Not in Love by Ali Hazelwood
“Deeply unethical.” Florence shook her head, amused. I was ready to let the matter drop, but she added, “You should be careful, Rue. Because of the kind of person he is.”
“What do you mean?”
“Well.” She took a sip of her bubble tea, collecting her thoughts. “Eli and his friends are Harkness, and you know what Harkness is doing to Kline. I simply think that anyone who feels free to take what’s others’ without consent in one context might just be willing to do the same in another.”
My eyes widened at the implications. Would Eli really—
“Why did he seek you out? Did he want to know anything in particular?” Florence asked.
“Just an overview of my project. Generic info on Kline that he could have found online, or by asking literally anyone else.” But he’d come to me. And hours later I still felt him buzzing in my skull, as if my brain wanted to hold on to precious fragments of him.
The way he pulled at the hem of his shirt to wipe his glasses clean.
His large hand around mine.
The acquisitiveness in his eyes.
And then Florence’s interruption. She’d looked so surprised and hurt to see us together, and Eli had made things worse by staring defiantly at her until she’d averted her eyes.
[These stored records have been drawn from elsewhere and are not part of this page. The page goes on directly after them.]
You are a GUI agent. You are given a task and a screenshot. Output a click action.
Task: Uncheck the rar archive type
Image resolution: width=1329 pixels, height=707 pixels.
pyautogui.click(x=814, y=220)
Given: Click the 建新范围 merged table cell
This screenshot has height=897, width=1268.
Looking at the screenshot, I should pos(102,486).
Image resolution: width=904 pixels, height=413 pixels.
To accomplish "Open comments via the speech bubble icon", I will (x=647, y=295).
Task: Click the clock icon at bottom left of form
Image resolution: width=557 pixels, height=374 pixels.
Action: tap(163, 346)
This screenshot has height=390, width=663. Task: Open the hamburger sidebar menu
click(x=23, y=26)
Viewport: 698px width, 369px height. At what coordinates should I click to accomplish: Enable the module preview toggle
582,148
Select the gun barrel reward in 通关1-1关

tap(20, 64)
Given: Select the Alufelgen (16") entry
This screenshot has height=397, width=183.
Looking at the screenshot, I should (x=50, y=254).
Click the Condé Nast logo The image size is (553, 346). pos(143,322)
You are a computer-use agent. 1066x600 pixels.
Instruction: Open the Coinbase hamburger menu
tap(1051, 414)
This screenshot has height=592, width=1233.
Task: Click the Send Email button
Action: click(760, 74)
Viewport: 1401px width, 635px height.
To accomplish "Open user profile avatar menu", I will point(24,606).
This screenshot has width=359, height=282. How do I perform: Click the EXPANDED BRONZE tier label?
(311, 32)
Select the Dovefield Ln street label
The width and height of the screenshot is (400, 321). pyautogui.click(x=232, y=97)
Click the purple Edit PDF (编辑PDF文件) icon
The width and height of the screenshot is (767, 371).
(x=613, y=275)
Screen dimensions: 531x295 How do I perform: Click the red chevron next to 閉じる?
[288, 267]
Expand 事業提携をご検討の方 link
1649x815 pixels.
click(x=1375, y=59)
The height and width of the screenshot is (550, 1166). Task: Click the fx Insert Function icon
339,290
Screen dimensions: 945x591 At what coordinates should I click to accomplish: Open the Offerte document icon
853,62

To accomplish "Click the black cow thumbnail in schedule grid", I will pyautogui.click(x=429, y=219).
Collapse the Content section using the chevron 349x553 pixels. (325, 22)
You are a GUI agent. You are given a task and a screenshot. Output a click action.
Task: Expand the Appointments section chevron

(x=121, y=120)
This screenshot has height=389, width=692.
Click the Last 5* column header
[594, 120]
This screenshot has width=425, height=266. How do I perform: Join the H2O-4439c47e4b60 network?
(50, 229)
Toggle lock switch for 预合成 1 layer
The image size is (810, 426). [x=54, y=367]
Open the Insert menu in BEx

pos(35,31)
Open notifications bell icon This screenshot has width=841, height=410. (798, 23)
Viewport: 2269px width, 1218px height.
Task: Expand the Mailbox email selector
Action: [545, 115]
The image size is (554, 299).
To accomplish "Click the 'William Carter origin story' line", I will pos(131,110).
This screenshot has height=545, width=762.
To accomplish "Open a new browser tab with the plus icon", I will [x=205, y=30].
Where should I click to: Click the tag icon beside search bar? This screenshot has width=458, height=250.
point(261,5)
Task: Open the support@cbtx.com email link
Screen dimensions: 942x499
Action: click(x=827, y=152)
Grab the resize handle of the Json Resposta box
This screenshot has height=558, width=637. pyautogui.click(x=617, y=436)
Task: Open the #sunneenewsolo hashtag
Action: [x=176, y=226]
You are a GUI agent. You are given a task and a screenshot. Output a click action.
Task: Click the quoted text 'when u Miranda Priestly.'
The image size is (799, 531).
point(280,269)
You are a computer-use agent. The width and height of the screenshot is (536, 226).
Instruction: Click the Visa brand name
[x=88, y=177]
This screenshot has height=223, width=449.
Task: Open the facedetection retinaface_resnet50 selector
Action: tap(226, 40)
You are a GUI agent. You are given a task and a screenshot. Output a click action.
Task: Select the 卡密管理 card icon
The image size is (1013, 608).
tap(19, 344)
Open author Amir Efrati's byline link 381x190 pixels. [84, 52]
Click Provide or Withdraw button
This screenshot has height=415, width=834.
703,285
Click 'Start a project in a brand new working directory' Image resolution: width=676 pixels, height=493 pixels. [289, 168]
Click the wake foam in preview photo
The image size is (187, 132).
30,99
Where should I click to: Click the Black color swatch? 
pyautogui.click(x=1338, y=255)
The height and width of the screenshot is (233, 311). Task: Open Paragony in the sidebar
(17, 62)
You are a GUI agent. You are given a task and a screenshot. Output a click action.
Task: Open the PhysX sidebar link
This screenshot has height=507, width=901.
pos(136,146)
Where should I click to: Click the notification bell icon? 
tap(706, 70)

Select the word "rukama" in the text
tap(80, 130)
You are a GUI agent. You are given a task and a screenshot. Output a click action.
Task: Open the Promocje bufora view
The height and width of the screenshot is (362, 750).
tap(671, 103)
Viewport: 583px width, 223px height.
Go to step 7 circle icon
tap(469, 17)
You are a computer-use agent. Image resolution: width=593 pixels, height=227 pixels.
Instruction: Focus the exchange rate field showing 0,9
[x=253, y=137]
Retreating was such an un-Florence-like behavior, I couldn’t make sense of it, nor could I understand why Harkness seemed to be treating Kline like their own personal playground.
And earlier today I’d decided to find out.
After work I’d opened the dating app and scrolled through men’s profiles in search of someone who wasn’t Eli—and then I’d given up without messaging anyone. It had felt wrong on some base, instinctive level, like a nagging prickle that I was forgetting something, like starting a new book before finishing the one already checked out from the library—something truncated that wouldn’t allow me to move on yet.
So I’d moved on to do what I really wanted: to figure out Eli Killgore’s deal. And the research had proven fruitful.
“Did you guys know that Minami Oka has a doctorate in chemical engineering from Cornell?” I asked. “She was at UT at some point, too.”
Tisha gasped. “No shit.”
“Did Eli tell you?” Florence asked, sounding a little alarmed. Maybe at the thought of us exchanging small talk. Or perhaps at the prospect of being invited, three months down the line, to a barefoot, lakeside ceremony in which I’d wed the guy who’d pilfered her life’s work.
She might even be asked to officiate.
“No. I looked it all up online.”
“Was Minami there when we were there?” Tisha asked.
“I’m not sure. UT is listed as a past institution on her profile, but it doesn’t give years.” I glanced at Florence. “Did she overlap with your faculty time there?”
She gave it a good think. “I can’t remember. But it’s a large department, and it’s been years. If she was an undergrad . . . there are so many of them.”
“Too many,” Tisha muttered darkly, clearly flashing back to her TA years.
“Eli seems to know his way around a lab,” I added. Despite having majored in finance at St. Cloud State University. He didn’t list an MBA, which I thought odd. Then again, what did I know about the credentials necessary to start a Pac-Man company whose only purpose was to eat other, yellow-pebbled companies?
“For real?” Tisha was curious.
“More than some of the engineering undergrads I dealt with at UT, for sure.”
“Well. Bars and lows and all that.”
“Rue,” Florence interjected, changing the topic, “anything new on the coating patent front?”
“Still on track to file the application next week.” I gave Florence a small smile. “The agent suggested that I collect a couple new humidity data points. Other than that, we’re doing great.”
Florence’s smile was much brighter. “Let me know if there’s anything you need from me.”
“What about what I need from you?” Tisha asked.
Florence’s eyes widened in concern. “If there’s anything—”
“Nutter Butter in the vending machines. It’s been ages and I’m still waiting.”
I nibbled on my green bean, and while Tish and Florence bickered over the worthiness of various types of snacks, I forced myself to enjoy the rest of the evening.
9
YOU SIMP
ELI
He’d lost his mind earlier that morning, and the results had been a bit of a fuckup.
Or a lot.
When he’d gotten in his car to meet Rue at Kline, he’d not meant to come on to her. But her physical presence in his space was heady, a little hypnotic. The room had been small, and she’d smelled amazing, like the shower she’d just had, and buffer solutions, and something sweet and personal and her underneath it all.
Not Eli’s best moment.
But it was contained now. Her refusal had cooled things enough to knock some sense into him, and he was very relieved not to be tempted to drive to her house just for the privilege of doing something appalling, like . . . staring at her dark balcony windows and ordering himself to not masturbate furiously, probably.
Distance. He needed spatial, temporal, physical distance from her, and he was determined to carve it out.